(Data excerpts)
________________________________________
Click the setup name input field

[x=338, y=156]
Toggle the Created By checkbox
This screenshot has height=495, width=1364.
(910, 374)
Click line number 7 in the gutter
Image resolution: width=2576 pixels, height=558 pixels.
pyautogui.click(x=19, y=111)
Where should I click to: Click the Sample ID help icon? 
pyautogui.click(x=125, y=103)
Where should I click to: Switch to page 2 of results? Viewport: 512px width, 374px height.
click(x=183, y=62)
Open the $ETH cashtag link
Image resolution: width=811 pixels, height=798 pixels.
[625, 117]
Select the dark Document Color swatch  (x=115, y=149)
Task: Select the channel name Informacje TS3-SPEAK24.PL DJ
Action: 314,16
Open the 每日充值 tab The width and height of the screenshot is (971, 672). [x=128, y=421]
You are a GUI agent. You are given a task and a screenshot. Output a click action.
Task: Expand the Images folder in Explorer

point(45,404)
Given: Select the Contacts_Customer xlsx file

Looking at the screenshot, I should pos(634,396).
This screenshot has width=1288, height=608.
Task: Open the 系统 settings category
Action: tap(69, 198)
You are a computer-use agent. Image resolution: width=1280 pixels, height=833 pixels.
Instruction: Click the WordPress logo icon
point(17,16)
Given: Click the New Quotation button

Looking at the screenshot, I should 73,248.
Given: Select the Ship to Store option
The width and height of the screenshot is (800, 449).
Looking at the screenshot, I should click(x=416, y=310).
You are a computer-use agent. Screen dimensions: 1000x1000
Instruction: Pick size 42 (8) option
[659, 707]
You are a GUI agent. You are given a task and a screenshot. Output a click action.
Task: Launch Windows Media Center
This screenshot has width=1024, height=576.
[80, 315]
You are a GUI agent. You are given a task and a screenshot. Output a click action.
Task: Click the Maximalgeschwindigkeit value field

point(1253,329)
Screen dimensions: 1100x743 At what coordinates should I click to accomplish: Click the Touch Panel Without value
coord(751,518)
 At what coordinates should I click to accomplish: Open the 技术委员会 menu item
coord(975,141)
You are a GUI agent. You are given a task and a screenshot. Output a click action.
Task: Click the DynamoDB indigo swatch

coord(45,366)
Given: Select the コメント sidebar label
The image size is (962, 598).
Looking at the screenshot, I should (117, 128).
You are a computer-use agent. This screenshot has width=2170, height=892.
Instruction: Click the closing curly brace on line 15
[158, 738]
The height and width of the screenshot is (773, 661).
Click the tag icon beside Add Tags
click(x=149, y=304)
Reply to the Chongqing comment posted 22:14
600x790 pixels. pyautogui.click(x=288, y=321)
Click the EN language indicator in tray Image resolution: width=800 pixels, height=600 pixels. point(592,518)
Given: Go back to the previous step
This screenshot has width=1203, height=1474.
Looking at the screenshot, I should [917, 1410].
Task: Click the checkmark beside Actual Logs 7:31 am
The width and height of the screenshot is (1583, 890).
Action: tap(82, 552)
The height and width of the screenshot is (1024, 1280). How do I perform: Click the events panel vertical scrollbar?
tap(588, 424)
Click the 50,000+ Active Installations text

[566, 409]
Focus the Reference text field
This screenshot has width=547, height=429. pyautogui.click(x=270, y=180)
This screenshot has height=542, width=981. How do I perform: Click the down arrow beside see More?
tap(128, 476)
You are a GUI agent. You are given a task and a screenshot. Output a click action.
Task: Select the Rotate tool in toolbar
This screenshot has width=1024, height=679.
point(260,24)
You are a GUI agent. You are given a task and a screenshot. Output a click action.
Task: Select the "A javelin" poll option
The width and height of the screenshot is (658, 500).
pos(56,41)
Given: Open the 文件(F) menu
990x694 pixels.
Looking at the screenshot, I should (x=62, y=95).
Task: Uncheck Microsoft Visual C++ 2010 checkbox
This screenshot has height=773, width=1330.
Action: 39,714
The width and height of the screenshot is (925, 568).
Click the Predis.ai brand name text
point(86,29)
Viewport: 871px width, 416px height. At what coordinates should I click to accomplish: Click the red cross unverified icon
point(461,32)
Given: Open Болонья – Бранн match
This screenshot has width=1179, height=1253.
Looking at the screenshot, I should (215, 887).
________________________________________
• Task details: Reprint every entry exactly.

• Answer box:
Click the setup name input field

[x=338, y=156]
Toggle the Created By checkbox
This screenshot has height=495, width=1364.
(910, 374)
Click line number 7 in the gutter
Image resolution: width=2576 pixels, height=558 pixels.
pyautogui.click(x=19, y=111)
Where should I click to: Click the Sample ID help icon? 
pyautogui.click(x=125, y=103)
Where should I click to: Switch to page 2 of results? Viewport: 512px width, 374px height.
click(x=183, y=62)
Open the $ETH cashtag link
Image resolution: width=811 pixels, height=798 pixels.
[625, 117]
Select the dark Document Color swatch  (x=115, y=149)
Task: Select the channel name Informacje TS3-SPEAK24.PL DJ
Action: 314,16
Open the 每日充值 tab The width and height of the screenshot is (971, 672). [x=128, y=421]
You are a GUI agent. You are given a task and a screenshot. Output a click action.
Task: Expand the Images folder in Explorer

point(45,404)
Given: Select the Contacts_Customer xlsx file

Looking at the screenshot, I should pos(634,396).
This screenshot has width=1288, height=608.
Task: Open the 系统 settings category
Action: tap(69, 198)
You are a computer-use agent. Image resolution: width=1280 pixels, height=833 pixels.
Instruction: Click the WordPress logo icon
point(17,16)
Given: Click the New Quotation button

Looking at the screenshot, I should 73,248.
Given: Select the Ship to Store option
The width and height of the screenshot is (800, 449).
Looking at the screenshot, I should click(x=416, y=310).
You are a computer-use agent. Screen dimensions: 1000x1000
Instruction: Pick size 42 (8) option
[659, 707]
You are a GUI agent. You are given a task and a screenshot. Output a click action.
Task: Launch Windows Media Center
This screenshot has width=1024, height=576.
[80, 315]
You are a GUI agent. You are given a task and a screenshot. Output a click action.
Task: Click the Maximalgeschwindigkeit value field

point(1253,329)
Screen dimensions: 1100x743 At what coordinates should I click to accomplish: Click the Touch Panel Without value
coord(751,518)
 At what coordinates should I click to accomplish: Open the 技术委员会 menu item
coord(975,141)
You are a GUI agent. You are given a task and a screenshot. Output a click action.
Task: Click the DynamoDB indigo swatch

coord(45,366)
Given: Select the コメント sidebar label
The image size is (962, 598).
Looking at the screenshot, I should (117, 128).
You are a computer-use agent. This screenshot has width=2170, height=892.
Instruction: Click the closing curly brace on line 15
[158, 738]
The height and width of the screenshot is (773, 661).
Click the tag icon beside Add Tags
click(x=149, y=304)
Reply to the Chongqing comment posted 22:14
600x790 pixels. pyautogui.click(x=288, y=321)
Click the EN language indicator in tray Image resolution: width=800 pixels, height=600 pixels. point(592,518)
Given: Go back to the previous step
This screenshot has width=1203, height=1474.
Looking at the screenshot, I should [917, 1410].
Task: Click the checkmark beside Actual Logs 7:31 am
The width and height of the screenshot is (1583, 890).
Action: tap(82, 552)
The height and width of the screenshot is (1024, 1280). How do I perform: Click the events panel vertical scrollbar?
tap(588, 424)
Click the 50,000+ Active Installations text

[566, 409]
Focus the Reference text field
This screenshot has width=547, height=429. pyautogui.click(x=270, y=180)
This screenshot has height=542, width=981. How do I perform: Click the down arrow beside see More?
tap(128, 476)
You are a GUI agent. You are given a task and a screenshot. Output a click action.
Task: Select the Rotate tool in toolbar
This screenshot has width=1024, height=679.
point(260,24)
You are a GUI agent. You are given a task and a screenshot. Output a click action.
Task: Select the "A javelin" poll option
The width and height of the screenshot is (658, 500).
pos(56,41)
Given: Open the 文件(F) menu
990x694 pixels.
Looking at the screenshot, I should (x=62, y=95).
Task: Uncheck Microsoft Visual C++ 2010 checkbox
This screenshot has height=773, width=1330.
Action: 39,714
The width and height of the screenshot is (925, 568).
Click the Predis.ai brand name text
point(86,29)
Viewport: 871px width, 416px height. At what coordinates should I click to accomplish: Click the red cross unverified icon
point(461,32)
Given: Open Болонья – Бранн match
This screenshot has width=1179, height=1253.
Looking at the screenshot, I should (215, 887).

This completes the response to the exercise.